Вся эта форма, вышедшая из асимметричного параллелизма народной песни и высокого лирического прозаизма Анненского, приспособлена для переноса психологической пыльцы с одного цветка на другой».
«Ахматова и Мандельштам – высокие достижения акмеизма. Как хранители традиций, они, быть может, и будут наставниками новых поэтов, но процесс этот будет совершаться не на виду. Мандельштам, столь уверенно и твердо идущий своим путем, недоступен сейчас гораздо более, чем Маяковский, к которому привыкли, которого начинают ценить в самых широких кругах. Популярность Ахматовой не знаменует собой начала новых больших движений, а свидетельствует о достигнутом ею равновесии, к которому с самого начала стремились акмеисты – равновесии между стихом и словом, между стихией ритма и стихией слова. И независимо от того, какого рода эволюция суждена в дальнейшем Ахматовой, ее поэзия уже ощущается как законченный стиль – как канон, которому можно подражать, но развивать который сейчас невозможно. История имеет свои законы, хотя и держит их в строгой тайне».
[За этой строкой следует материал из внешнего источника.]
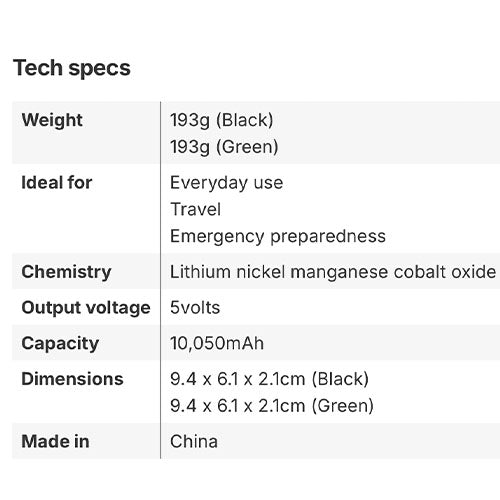Screen dimensions: 500x500
Task: Click the 10,050mAh capacity value
Action: pyautogui.click(x=217, y=343)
«Ахматова явно берет на себя ответственность за эпоху, за память умерших и славу живущих. Кто не склонен благоговеть, тому естественно раздражаться,– это дело исторического вкуса. Ахматова сидит в очень спокойной позе и смотрит на нас прищурившись,– это потому, что наша культура ей не столько непонятна, сколько не нужна. Не стоит спорить о том, нужна ли она нашей культуре, поскольку она является составной ее частью. Она для нас исторический факт, который нельзя аннулировать,– мы же, гуманитарная молодежь 20-х годов, для нее не суть исторический факт, потому что наша история началась тогда, когда ее литературная история, может быть, кончилась. В этом сила людей, сумевших сохранить при себе ореол и характер эпохи».
Новогодняя баллада
«Это стихотворение, послужившее своеобразным «конспектом» будущей «Поэмы без героя», нуждается в расшифровке. Лирическая героиня в одиночестве встречает новый, 1923 год («И один только пуст прибор»). Пять остальных приборов поставлены для тех, кого уже нет с ней в это время.